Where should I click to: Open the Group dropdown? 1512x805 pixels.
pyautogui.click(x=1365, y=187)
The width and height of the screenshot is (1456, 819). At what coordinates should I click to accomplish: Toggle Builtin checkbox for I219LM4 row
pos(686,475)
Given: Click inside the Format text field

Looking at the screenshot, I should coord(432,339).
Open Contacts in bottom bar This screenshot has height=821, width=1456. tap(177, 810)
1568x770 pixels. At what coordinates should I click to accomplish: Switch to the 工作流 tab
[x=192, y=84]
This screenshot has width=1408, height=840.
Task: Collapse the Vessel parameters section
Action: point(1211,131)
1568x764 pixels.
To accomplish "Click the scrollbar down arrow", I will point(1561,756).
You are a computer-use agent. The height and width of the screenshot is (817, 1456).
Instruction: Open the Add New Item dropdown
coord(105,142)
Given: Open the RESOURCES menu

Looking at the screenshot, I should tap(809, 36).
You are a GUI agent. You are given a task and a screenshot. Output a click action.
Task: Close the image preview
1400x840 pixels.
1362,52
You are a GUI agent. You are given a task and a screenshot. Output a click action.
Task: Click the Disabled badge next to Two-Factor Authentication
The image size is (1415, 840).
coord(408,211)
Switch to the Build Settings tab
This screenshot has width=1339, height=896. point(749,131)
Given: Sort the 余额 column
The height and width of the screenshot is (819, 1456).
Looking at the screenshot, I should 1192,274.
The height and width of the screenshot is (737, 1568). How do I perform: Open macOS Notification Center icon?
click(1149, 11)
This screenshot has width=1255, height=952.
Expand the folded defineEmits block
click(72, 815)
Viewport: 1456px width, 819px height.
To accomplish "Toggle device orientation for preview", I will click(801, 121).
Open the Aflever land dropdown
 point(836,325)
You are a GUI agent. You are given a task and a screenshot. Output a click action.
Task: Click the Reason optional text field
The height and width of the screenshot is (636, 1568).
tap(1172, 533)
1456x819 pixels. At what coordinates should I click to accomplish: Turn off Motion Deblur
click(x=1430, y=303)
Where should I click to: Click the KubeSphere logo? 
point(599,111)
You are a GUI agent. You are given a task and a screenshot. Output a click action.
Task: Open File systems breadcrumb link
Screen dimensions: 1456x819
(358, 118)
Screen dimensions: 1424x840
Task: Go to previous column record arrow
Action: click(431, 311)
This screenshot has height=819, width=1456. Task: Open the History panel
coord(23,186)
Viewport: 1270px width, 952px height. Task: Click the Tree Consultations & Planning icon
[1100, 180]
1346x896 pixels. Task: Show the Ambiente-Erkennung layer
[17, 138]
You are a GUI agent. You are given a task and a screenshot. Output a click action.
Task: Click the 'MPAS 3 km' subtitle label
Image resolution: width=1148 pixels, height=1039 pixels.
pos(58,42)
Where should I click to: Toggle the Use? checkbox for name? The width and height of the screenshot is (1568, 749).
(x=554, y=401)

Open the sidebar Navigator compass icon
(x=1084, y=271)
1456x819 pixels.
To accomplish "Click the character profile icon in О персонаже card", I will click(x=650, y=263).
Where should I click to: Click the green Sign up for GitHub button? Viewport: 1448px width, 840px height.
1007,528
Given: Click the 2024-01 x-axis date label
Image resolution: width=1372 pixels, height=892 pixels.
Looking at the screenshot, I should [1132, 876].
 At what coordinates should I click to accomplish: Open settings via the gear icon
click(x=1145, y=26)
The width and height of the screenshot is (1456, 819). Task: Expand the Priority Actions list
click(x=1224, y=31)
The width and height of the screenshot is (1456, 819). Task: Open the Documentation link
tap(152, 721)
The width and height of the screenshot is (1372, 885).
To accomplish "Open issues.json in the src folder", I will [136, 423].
++++
- [Problem description]: For the material above, produce a word-for-word copy.

- [Solution to this problem]:
Where should I click to: Open the Group dropdown? 1512x805 pixels.
pyautogui.click(x=1365, y=187)
The width and height of the screenshot is (1456, 819). At what coordinates should I click to accomplish: Toggle Builtin checkbox for I219LM4 row
pos(686,475)
Given: Click inside the Format text field

Looking at the screenshot, I should coord(432,339).
Open Contacts in bottom bar This screenshot has height=821, width=1456. tap(177, 810)
1568x770 pixels. At what coordinates should I click to accomplish: Switch to the 工作流 tab
[x=192, y=84]
This screenshot has width=1408, height=840.
Task: Collapse the Vessel parameters section
Action: point(1211,131)
1568x764 pixels.
To accomplish "Click the scrollbar down arrow", I will point(1561,756).
You are a computer-use agent. The height and width of the screenshot is (817, 1456).
Instruction: Open the Add New Item dropdown
coord(105,142)
Given: Open the RESOURCES menu

Looking at the screenshot, I should tap(809, 36).
You are a GUI agent. You are given a task and a screenshot. Output a click action.
Task: Close the image preview
1400x840 pixels.
1362,52
You are a GUI agent. You are given a task and a screenshot. Output a click action.
Task: Click the Disabled badge next to Two-Factor Authentication
The image size is (1415, 840).
coord(408,211)
Switch to the Build Settings tab
This screenshot has width=1339, height=896. point(749,131)
Given: Sort the 余额 column
The height and width of the screenshot is (819, 1456).
Looking at the screenshot, I should 1192,274.
The height and width of the screenshot is (737, 1568). How do I perform: Open macOS Notification Center icon?
click(1149, 11)
This screenshot has width=1255, height=952.
Expand the folded defineEmits block
click(72, 815)
Viewport: 1456px width, 819px height.
To accomplish "Toggle device orientation for preview", I will click(801, 121).
Open the Aflever land dropdown
 point(836,325)
You are a GUI agent. You are given a task and a screenshot. Output a click action.
Task: Click the Reason optional text field
The height and width of the screenshot is (636, 1568).
tap(1172, 533)
1456x819 pixels. At what coordinates should I click to accomplish: Turn off Motion Deblur
click(x=1430, y=303)
Where should I click to: Click the KubeSphere logo? 
point(599,111)
You are a GUI agent. You are given a task and a screenshot. Output a click action.
Task: Open File systems breadcrumb link
Screen dimensions: 1456x819
(358, 118)
Screen dimensions: 1424x840
Task: Go to previous column record arrow
Action: click(431, 311)
This screenshot has height=819, width=1456. Task: Open the History panel
coord(23,186)
Viewport: 1270px width, 952px height. Task: Click the Tree Consultations & Planning icon
[1100, 180]
1346x896 pixels. Task: Show the Ambiente-Erkennung layer
[17, 138]
You are a GUI agent. You are given a task and a screenshot. Output a click action.
Task: Click the 'MPAS 3 km' subtitle label
Image resolution: width=1148 pixels, height=1039 pixels.
pos(58,42)
Where should I click to: Toggle the Use? checkbox for name? The width and height of the screenshot is (1568, 749).
(x=554, y=401)

Open the sidebar Navigator compass icon
(x=1084, y=271)
1456x819 pixels.
To accomplish "Click the character profile icon in О персонаже card", I will click(x=650, y=263).
Where should I click to: Click the green Sign up for GitHub button? Viewport: 1448px width, 840px height.
1007,528
Given: Click the 2024-01 x-axis date label
Image resolution: width=1372 pixels, height=892 pixels.
Looking at the screenshot, I should [1132, 876].
 At what coordinates should I click to accomplish: Open settings via the gear icon
click(x=1145, y=26)
The width and height of the screenshot is (1456, 819). Task: Expand the Priority Actions list
click(x=1224, y=31)
The width and height of the screenshot is (1456, 819). Task: Open the Documentation link
tap(152, 721)
The width and height of the screenshot is (1372, 885).
To accomplish "Open issues.json in the src folder", I will [136, 423].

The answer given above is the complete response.